What the exercise asks: All lines of the material must be output verbatim.

Source records:
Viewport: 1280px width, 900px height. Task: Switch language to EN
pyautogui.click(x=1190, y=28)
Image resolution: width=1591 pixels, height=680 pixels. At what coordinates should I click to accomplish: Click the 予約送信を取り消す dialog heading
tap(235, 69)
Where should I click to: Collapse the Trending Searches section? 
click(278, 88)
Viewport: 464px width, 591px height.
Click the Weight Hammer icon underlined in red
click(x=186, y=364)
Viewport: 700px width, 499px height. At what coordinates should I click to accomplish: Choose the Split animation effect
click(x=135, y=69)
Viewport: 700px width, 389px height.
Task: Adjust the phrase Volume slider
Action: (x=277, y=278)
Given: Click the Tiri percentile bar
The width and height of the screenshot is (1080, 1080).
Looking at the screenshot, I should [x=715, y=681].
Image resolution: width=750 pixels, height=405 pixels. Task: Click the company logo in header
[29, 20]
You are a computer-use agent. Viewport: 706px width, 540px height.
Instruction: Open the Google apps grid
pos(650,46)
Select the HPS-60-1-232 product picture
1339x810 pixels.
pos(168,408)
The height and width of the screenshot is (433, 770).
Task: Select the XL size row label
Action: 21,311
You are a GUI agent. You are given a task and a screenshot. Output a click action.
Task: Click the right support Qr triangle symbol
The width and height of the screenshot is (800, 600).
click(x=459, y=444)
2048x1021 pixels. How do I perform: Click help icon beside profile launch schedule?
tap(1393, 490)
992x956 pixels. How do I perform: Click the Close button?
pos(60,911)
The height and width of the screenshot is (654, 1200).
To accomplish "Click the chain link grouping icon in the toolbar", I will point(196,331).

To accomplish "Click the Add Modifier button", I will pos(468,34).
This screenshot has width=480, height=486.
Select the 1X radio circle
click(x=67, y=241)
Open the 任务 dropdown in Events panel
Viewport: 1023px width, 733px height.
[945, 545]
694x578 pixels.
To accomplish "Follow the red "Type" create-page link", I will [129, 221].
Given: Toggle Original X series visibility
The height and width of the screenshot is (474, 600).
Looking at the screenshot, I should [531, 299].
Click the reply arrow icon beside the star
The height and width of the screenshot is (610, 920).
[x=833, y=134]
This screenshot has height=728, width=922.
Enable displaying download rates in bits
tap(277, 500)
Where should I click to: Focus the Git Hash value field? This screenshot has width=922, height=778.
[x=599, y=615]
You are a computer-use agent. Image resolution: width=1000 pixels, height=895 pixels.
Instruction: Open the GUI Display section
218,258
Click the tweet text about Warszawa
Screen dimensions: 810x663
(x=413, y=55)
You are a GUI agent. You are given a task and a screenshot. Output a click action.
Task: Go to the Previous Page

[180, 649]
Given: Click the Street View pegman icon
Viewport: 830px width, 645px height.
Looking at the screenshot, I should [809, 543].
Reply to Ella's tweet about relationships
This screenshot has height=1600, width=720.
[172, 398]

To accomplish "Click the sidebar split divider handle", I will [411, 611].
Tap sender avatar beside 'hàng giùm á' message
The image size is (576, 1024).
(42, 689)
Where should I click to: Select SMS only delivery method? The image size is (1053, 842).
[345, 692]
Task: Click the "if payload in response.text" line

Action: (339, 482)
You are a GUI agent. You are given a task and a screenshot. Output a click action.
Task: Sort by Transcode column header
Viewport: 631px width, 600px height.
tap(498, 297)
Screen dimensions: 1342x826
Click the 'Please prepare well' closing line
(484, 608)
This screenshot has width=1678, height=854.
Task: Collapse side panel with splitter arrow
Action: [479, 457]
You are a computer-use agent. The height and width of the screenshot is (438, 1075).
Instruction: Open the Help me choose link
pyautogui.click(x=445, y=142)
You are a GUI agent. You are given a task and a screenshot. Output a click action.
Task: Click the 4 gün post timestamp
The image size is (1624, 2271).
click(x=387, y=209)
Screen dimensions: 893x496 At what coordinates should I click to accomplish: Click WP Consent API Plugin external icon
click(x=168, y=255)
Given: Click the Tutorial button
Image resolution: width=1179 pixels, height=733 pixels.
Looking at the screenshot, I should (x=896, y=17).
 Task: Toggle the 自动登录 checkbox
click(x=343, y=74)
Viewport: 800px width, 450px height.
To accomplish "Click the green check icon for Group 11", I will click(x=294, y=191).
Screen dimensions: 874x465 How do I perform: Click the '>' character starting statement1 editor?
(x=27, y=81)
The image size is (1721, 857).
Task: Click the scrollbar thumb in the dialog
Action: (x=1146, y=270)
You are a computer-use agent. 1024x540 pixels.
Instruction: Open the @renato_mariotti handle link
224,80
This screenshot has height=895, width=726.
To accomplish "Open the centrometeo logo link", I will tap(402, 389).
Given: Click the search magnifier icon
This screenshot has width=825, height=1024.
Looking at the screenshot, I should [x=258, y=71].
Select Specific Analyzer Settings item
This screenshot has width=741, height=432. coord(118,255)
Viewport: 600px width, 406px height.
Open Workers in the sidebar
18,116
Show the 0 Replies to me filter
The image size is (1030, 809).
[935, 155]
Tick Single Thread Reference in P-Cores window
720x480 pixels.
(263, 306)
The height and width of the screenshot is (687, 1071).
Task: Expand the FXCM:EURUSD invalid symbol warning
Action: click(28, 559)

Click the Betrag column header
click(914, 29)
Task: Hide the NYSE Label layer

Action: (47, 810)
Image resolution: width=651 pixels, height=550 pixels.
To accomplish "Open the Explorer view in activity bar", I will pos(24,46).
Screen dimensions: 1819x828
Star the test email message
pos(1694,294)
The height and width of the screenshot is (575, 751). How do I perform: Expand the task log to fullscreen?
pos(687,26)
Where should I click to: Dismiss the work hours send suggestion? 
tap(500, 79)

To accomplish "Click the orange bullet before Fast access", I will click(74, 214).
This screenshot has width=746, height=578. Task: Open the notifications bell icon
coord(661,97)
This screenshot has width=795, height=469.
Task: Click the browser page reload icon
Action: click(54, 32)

Exercise response:
Viewport: 1280px width, 900px height. Task: Switch language to EN
pyautogui.click(x=1190, y=28)
Image resolution: width=1591 pixels, height=680 pixels. At what coordinates should I click to accomplish: Click the 予約送信を取り消す dialog heading
tap(235, 69)
Where should I click to: Collapse the Trending Searches section? 
click(278, 88)
Viewport: 464px width, 591px height.
Click the Weight Hammer icon underlined in red
click(x=186, y=364)
Viewport: 700px width, 499px height. At what coordinates should I click to accomplish: Choose the Split animation effect
click(x=135, y=69)
Viewport: 700px width, 389px height.
Task: Adjust the phrase Volume slider
Action: (x=277, y=278)
Given: Click the Tiri percentile bar
The width and height of the screenshot is (1080, 1080).
Looking at the screenshot, I should [x=715, y=681].
Image resolution: width=750 pixels, height=405 pixels. Task: Click the company logo in header
[29, 20]
You are a computer-use agent. Viewport: 706px width, 540px height.
Instruction: Open the Google apps grid
pos(650,46)
Select the HPS-60-1-232 product picture
1339x810 pixels.
pos(168,408)
The height and width of the screenshot is (433, 770).
Task: Select the XL size row label
Action: 21,311
You are a GUI agent. You are given a task and a screenshot. Output a click action.
Task: Click the right support Qr triangle symbol
The width and height of the screenshot is (800, 600).
click(x=459, y=444)
2048x1021 pixels. How do I perform: Click help icon beside profile launch schedule?
tap(1393, 490)
992x956 pixels. How do I perform: Click the Close button?
pos(60,911)
The height and width of the screenshot is (654, 1200).
To accomplish "Click the chain link grouping icon in the toolbar", I will point(196,331).

To accomplish "Click the Add Modifier button", I will pos(468,34).
This screenshot has width=480, height=486.
Select the 1X radio circle
click(x=67, y=241)
Open the 任务 dropdown in Events panel
Viewport: 1023px width, 733px height.
[945, 545]
694x578 pixels.
To accomplish "Follow the red "Type" create-page link", I will [129, 221].
Given: Toggle Original X series visibility
The height and width of the screenshot is (474, 600).
Looking at the screenshot, I should [531, 299].
Click the reply arrow icon beside the star
The height and width of the screenshot is (610, 920).
[x=833, y=134]
This screenshot has height=728, width=922.
Enable displaying download rates in bits
tap(277, 500)
Where should I click to: Focus the Git Hash value field? This screenshot has width=922, height=778.
[x=599, y=615]
You are a computer-use agent. Image resolution: width=1000 pixels, height=895 pixels.
Instruction: Open the GUI Display section
218,258
Click the tweet text about Warszawa
Screen dimensions: 810x663
(x=413, y=55)
You are a GUI agent. You are given a task and a screenshot. Output a click action.
Task: Go to the Previous Page

[180, 649]
Given: Click the Street View pegman icon
Viewport: 830px width, 645px height.
Looking at the screenshot, I should [809, 543].
Reply to Ella's tweet about relationships
This screenshot has height=1600, width=720.
[172, 398]

To accomplish "Click the sidebar split divider handle", I will [411, 611].
Tap sender avatar beside 'hàng giùm á' message
The image size is (576, 1024).
(42, 689)
Where should I click to: Select SMS only delivery method? The image size is (1053, 842).
[345, 692]
Task: Click the "if payload in response.text" line

Action: (339, 482)
You are a GUI agent. You are given a task and a screenshot. Output a click action.
Task: Sort by Transcode column header
Viewport: 631px width, 600px height.
tap(498, 297)
Screen dimensions: 1342x826
Click the 'Please prepare well' closing line
(484, 608)
This screenshot has width=1678, height=854.
Task: Collapse side panel with splitter arrow
Action: [479, 457]
You are a computer-use agent. The height and width of the screenshot is (438, 1075).
Instruction: Open the Help me choose link
pyautogui.click(x=445, y=142)
You are a GUI agent. You are given a task and a screenshot. Output a click action.
Task: Click the 4 gün post timestamp
The image size is (1624, 2271).
click(x=387, y=209)
Screen dimensions: 893x496 At what coordinates should I click to accomplish: Click WP Consent API Plugin external icon
click(x=168, y=255)
Given: Click the Tutorial button
Image resolution: width=1179 pixels, height=733 pixels.
Looking at the screenshot, I should (x=896, y=17).
 Task: Toggle the 自动登录 checkbox
click(x=343, y=74)
Viewport: 800px width, 450px height.
To accomplish "Click the green check icon for Group 11", I will click(x=294, y=191).
Screen dimensions: 874x465 How do I perform: Click the '>' character starting statement1 editor?
(x=27, y=81)
The image size is (1721, 857).
Task: Click the scrollbar thumb in the dialog
Action: (x=1146, y=270)
You are a computer-use agent. 1024x540 pixels.
Instruction: Open the @renato_mariotti handle link
224,80
This screenshot has height=895, width=726.
To accomplish "Open the centrometeo logo link", I will tap(402, 389).
Given: Click the search magnifier icon
This screenshot has width=825, height=1024.
Looking at the screenshot, I should [x=258, y=71].
Select Specific Analyzer Settings item
This screenshot has width=741, height=432. coord(118,255)
Viewport: 600px width, 406px height.
Open Workers in the sidebar
18,116
Show the 0 Replies to me filter
The image size is (1030, 809).
[935, 155]
Tick Single Thread Reference in P-Cores window
720x480 pixels.
(263, 306)
The height and width of the screenshot is (687, 1071).
Task: Expand the FXCM:EURUSD invalid symbol warning
Action: click(28, 559)

Click the Betrag column header
click(914, 29)
Task: Hide the NYSE Label layer

Action: (47, 810)
Image resolution: width=651 pixels, height=550 pixels.
To accomplish "Open the Explorer view in activity bar", I will pos(24,46).
Screen dimensions: 1819x828
Star the test email message
pos(1694,294)
The height and width of the screenshot is (575, 751). How do I perform: Expand the task log to fullscreen?
pos(687,26)
Where should I click to: Dismiss the work hours send suggestion? 
tap(500, 79)

To accomplish "Click the orange bullet before Fast access", I will click(74, 214).
This screenshot has width=746, height=578. Task: Open the notifications bell icon
coord(661,97)
This screenshot has width=795, height=469.
Task: Click the browser page reload icon
Action: click(54, 32)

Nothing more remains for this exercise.